- 数据集中的条目
----------

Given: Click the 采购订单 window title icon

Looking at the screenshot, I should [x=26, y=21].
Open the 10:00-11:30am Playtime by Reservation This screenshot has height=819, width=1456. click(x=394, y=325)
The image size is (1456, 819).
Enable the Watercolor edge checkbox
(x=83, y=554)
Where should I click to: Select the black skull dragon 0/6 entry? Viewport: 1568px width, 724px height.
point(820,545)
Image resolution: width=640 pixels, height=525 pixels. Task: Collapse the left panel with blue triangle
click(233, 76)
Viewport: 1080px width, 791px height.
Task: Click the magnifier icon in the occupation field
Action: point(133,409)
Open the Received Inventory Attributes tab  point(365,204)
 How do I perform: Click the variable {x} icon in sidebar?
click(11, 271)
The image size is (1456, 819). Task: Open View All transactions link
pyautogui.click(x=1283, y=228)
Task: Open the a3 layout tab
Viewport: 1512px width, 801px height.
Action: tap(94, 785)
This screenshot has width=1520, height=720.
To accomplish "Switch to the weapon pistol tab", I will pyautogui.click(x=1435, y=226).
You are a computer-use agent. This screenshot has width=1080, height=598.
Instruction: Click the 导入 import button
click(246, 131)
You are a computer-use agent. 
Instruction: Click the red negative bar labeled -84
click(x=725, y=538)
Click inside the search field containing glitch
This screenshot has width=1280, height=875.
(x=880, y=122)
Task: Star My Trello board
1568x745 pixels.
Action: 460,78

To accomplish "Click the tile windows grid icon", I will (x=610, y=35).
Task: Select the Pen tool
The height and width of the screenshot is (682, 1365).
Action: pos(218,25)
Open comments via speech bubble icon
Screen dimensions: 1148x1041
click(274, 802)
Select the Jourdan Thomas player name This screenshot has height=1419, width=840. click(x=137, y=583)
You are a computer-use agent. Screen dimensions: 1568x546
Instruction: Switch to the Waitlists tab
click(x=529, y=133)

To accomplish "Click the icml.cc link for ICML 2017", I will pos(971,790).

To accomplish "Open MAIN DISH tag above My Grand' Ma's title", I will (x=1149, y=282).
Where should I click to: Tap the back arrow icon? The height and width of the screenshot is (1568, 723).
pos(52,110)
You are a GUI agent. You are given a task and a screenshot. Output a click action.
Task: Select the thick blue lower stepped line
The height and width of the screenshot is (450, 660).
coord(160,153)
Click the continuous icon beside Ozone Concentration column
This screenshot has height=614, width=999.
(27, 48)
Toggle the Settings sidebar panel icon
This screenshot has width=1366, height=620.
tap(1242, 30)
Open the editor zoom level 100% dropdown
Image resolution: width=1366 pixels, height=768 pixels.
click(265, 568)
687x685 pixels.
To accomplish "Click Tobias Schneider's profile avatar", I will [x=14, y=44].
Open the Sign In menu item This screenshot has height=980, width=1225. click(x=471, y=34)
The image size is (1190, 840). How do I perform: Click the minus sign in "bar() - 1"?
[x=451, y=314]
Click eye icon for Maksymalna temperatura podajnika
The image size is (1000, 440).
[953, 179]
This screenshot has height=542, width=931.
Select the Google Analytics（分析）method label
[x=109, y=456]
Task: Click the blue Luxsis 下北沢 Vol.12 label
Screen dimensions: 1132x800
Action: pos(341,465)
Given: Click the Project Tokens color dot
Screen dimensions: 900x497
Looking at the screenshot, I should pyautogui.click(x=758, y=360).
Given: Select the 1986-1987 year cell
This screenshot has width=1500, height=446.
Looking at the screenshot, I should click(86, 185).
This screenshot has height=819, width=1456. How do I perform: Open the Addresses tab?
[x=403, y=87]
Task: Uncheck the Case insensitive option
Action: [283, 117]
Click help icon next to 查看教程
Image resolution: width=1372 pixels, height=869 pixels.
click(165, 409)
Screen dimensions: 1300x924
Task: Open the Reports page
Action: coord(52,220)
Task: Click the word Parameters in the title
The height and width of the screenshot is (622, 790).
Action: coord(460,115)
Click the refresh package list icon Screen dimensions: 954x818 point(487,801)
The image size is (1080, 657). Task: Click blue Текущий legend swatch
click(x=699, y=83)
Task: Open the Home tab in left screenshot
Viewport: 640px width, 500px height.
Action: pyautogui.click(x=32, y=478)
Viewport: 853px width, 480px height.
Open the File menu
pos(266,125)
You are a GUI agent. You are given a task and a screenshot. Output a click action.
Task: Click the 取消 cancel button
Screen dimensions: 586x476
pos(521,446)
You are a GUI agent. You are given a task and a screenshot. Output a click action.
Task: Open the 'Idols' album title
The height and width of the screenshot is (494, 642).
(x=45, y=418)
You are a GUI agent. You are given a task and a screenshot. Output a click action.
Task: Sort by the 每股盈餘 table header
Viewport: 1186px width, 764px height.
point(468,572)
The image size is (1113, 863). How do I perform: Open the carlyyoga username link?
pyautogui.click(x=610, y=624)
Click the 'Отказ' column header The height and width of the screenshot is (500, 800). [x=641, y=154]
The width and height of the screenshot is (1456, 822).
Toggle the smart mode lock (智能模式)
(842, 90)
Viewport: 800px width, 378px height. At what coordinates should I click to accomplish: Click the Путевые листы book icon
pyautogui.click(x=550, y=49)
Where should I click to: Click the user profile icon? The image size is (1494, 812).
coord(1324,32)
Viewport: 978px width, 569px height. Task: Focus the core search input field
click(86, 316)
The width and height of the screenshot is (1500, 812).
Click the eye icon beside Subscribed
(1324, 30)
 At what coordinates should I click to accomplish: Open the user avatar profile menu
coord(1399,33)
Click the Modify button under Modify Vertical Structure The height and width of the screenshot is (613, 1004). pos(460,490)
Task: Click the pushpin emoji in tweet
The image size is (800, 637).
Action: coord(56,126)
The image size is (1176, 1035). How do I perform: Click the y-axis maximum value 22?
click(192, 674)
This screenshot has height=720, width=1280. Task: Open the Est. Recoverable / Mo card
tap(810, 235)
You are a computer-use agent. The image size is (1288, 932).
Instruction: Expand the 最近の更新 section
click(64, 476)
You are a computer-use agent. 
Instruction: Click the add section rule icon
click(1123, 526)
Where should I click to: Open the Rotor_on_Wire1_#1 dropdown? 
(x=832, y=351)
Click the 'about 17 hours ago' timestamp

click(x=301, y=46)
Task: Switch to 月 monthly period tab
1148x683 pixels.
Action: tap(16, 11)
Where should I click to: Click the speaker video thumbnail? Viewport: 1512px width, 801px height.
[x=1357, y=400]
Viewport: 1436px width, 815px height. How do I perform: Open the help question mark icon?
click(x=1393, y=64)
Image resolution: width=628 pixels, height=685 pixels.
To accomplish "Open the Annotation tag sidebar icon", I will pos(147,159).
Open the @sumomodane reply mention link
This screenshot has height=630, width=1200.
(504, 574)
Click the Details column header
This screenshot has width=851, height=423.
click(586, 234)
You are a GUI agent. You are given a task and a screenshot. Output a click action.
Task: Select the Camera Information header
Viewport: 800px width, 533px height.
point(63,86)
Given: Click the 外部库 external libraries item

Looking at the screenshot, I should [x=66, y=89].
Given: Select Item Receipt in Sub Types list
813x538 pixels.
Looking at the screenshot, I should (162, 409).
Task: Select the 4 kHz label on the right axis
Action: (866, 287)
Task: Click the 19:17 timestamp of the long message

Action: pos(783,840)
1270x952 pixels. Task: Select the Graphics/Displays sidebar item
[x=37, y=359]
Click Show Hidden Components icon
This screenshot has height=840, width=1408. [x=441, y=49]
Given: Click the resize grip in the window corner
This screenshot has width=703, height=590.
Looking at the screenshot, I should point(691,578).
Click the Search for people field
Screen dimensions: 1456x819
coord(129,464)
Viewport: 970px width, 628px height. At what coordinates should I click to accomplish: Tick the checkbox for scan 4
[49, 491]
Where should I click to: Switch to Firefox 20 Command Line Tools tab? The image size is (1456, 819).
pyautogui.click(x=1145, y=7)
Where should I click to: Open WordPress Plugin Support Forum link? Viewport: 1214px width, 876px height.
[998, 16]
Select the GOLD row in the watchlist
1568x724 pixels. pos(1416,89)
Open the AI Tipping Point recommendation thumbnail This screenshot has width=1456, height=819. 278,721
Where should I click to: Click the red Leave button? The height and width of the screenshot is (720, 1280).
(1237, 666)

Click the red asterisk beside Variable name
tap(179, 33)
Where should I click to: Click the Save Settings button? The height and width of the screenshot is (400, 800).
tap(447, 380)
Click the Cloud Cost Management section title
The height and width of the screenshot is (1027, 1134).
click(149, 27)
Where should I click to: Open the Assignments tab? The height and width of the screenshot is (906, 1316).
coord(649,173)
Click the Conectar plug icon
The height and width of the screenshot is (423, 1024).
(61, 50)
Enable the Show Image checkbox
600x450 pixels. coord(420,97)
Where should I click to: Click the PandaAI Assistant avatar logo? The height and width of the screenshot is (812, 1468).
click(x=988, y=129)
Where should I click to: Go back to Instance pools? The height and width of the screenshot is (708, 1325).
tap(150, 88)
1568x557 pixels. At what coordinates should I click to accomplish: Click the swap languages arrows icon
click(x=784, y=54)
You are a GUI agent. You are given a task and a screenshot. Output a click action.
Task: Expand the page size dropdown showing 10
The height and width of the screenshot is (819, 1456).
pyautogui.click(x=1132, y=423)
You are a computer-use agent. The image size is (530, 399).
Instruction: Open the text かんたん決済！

----------

- 设定问题
能否把列表里从含有“Task: Select the Pen tool”的那一行开始、一直到含有“will (x=1149, y=282).”的那一行为止的各行逐字抄写出来，首尾两行都算在内？

- 问题解答
Task: Select the Pen tool
The height and width of the screenshot is (682, 1365).
Action: pos(218,25)
Open comments via speech bubble icon
Screen dimensions: 1148x1041
click(274, 802)
Select the Jourdan Thomas player name This screenshot has height=1419, width=840. click(x=137, y=583)
You are a computer-use agent. Screen dimensions: 1568x546
Instruction: Switch to the Waitlists tab
click(x=529, y=133)

To accomplish "Click the icml.cc link for ICML 2017", I will pos(971,790).

To accomplish "Open MAIN DISH tag above My Grand' Ma's title", I will (x=1149, y=282).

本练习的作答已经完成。